Linosa ist die vegetationsreichste unter den Pelagischen Inseln. Ihr vulkanischer Ursprung lässt endemische, also nur auf Linosa vorkommende Pflanzenarten wachsen. Ausserdem ist für Linosa die Mastixpflanze typisch, eine wilde Kapernpflanzenart, aus der nicht die Früchte, sondern das Harz gewonnen wird, sowie die Gattung der Opuntien, die mit über 180 Arten die reichste unter den Kakteengewächsen ist. Ausserdem bauen die Bewohner Wein, Linsen und Kapern an. Mit weniger als 500 Menschen, die ständig hier leben, ist die Insel ein wahrlich naturbelassener und idyllischer Ort um zu entspannen und die tropische Natur zu geniessen.
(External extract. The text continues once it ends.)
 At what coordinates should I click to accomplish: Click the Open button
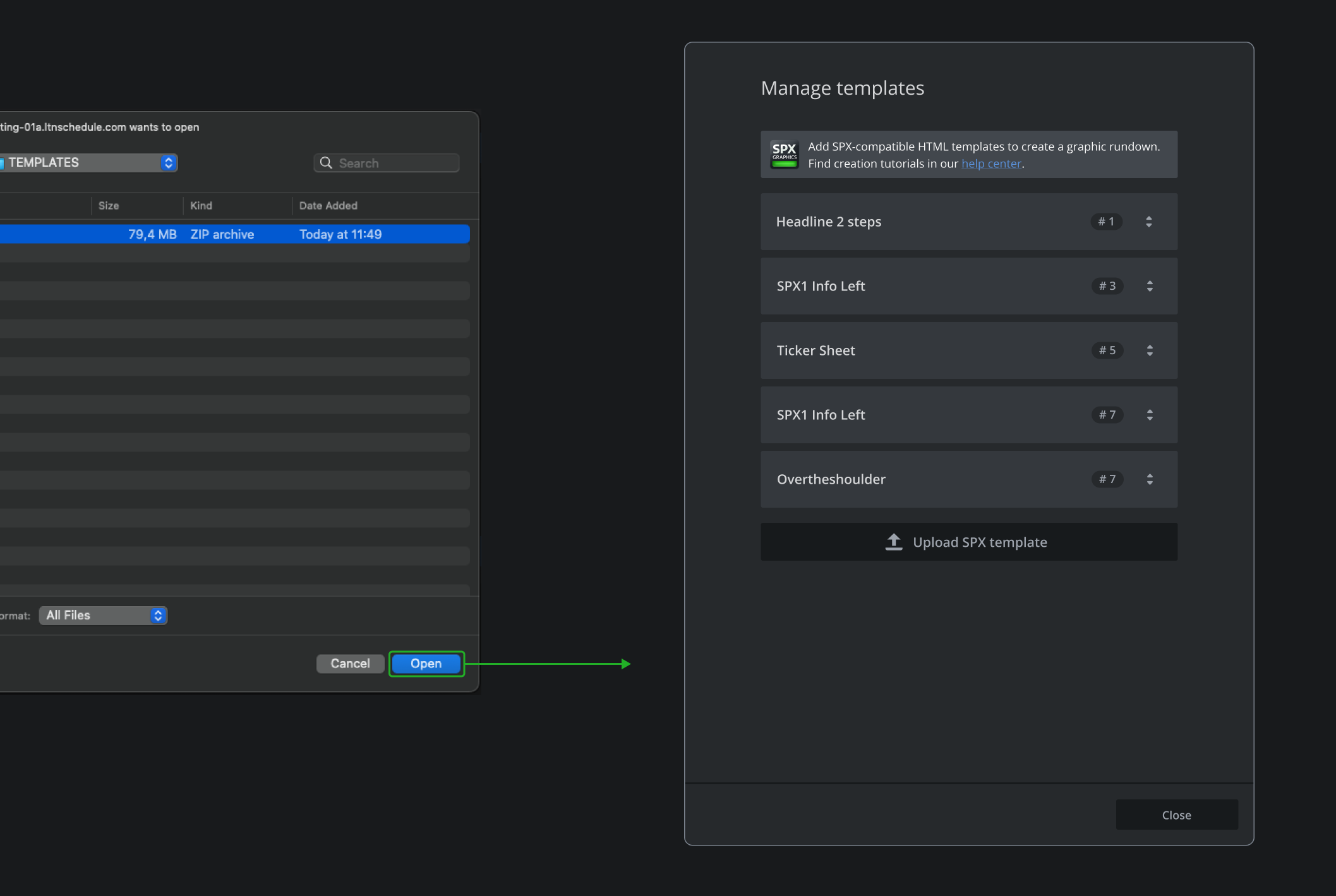click(426, 663)
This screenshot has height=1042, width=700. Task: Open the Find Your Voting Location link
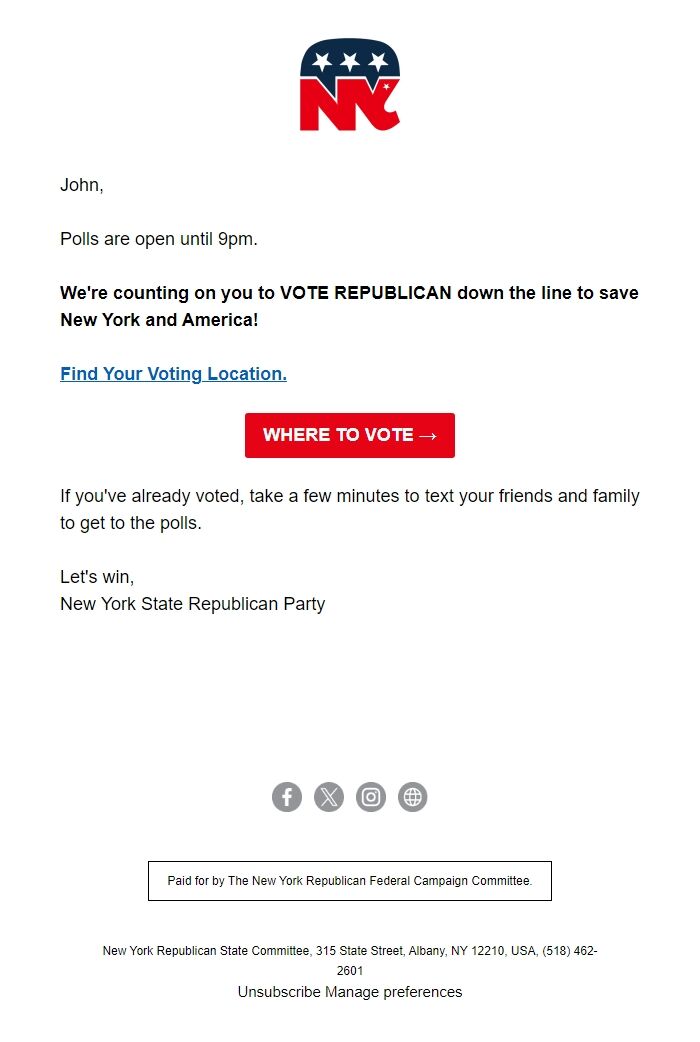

Diverse Grotten und Höhlen machen Tauchgänge zu abenteuerlichen Expeditionen, nicht zuletzt sind auch die Einheimischen stolz darauf, dass das Wasser an ihren Küsten als das reinste und klarste im gesamten Mittelmeerraum gilt. Die touristische Infrastruktur hält sich stark in Grenzen, doch mit ein paar Shops, einer Apotheke und einigen Restaurants lässt es sich hier absolut entspannt eine kürzere oder längere Zeit verbringen. In den Sommermonaten erscheint die nur knapp 5 km² grosse Insel etwas überlaufen, der einzige, von feinem dunklen Sand geprägte Strand in der Bucht Cala di Pozzolana di Ponente erscheint dann eher geschäftig als idyllisch. Aus diesem Grund sind eher die Frühjahr- und Herbstmonate für einen entspannenden Besuch zu empfehlen, schliesslich herrschen auf dem Eiland in dieser Zeit noch immer angenehme sommerliche Temperaturen.